Swap "Connect" for "Link" in the lines below and give every line again with nothing else altered. Leave the pictures out of your answer.

(Word and element location data)
# # # # #

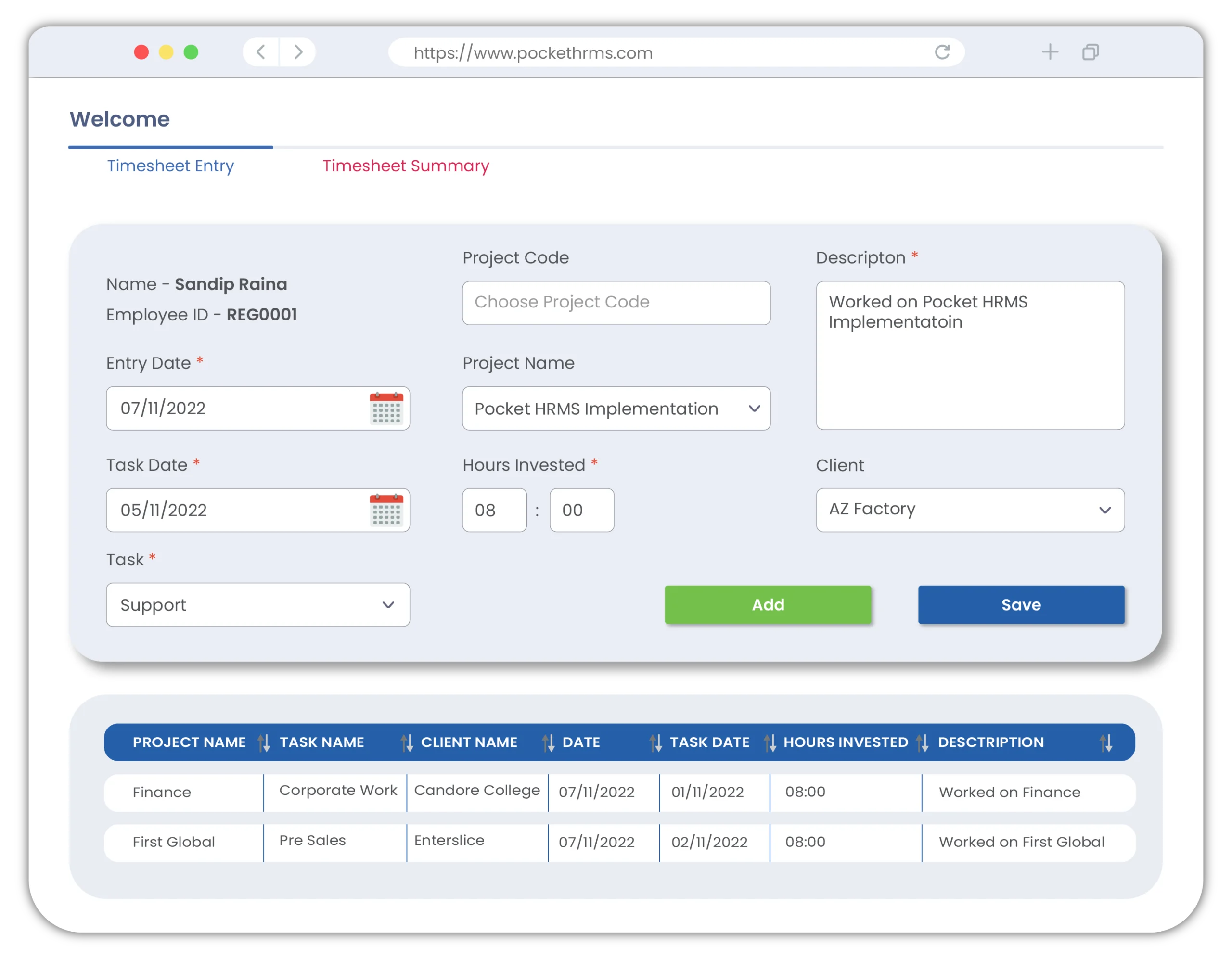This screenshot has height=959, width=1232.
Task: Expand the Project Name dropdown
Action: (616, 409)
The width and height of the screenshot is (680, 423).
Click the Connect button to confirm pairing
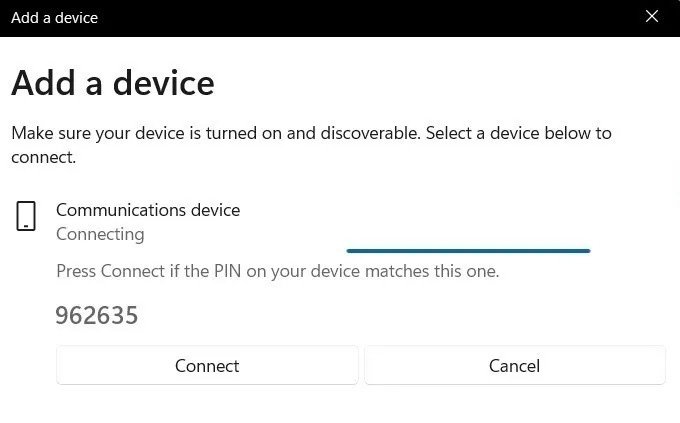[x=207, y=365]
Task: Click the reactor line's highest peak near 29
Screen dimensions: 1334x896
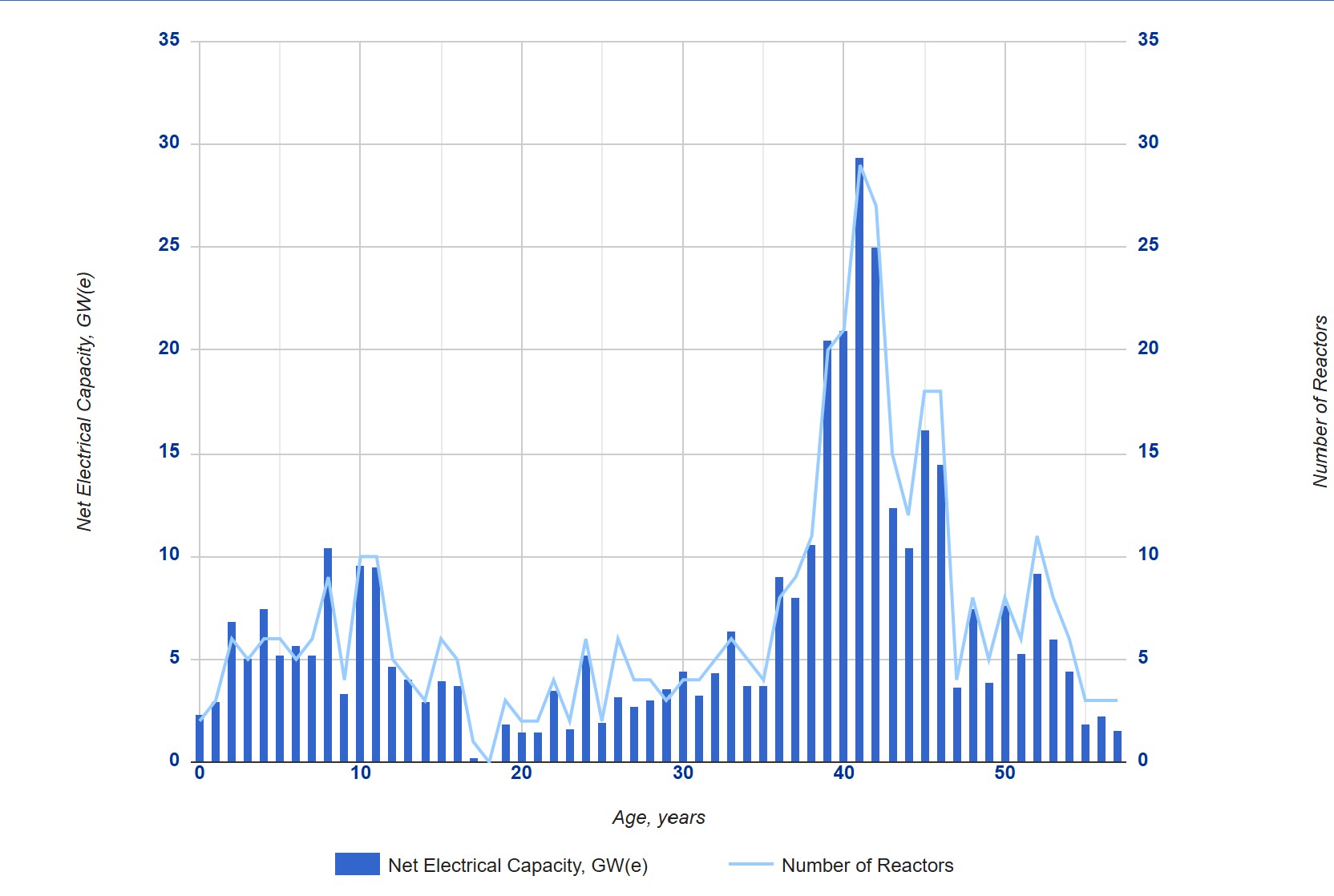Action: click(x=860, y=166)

# # # # #

(RESULT FOR THIS TASK):
This screenshot has height=959, width=1232.
Task: Expand the Project Name dropdown
Action: (616, 409)
The width and height of the screenshot is (680, 423).
Click the Link button to confirm pairing
[x=207, y=365]
Task: Click the reactor line's highest peak near 29
Screen dimensions: 1334x896
Action: click(x=860, y=166)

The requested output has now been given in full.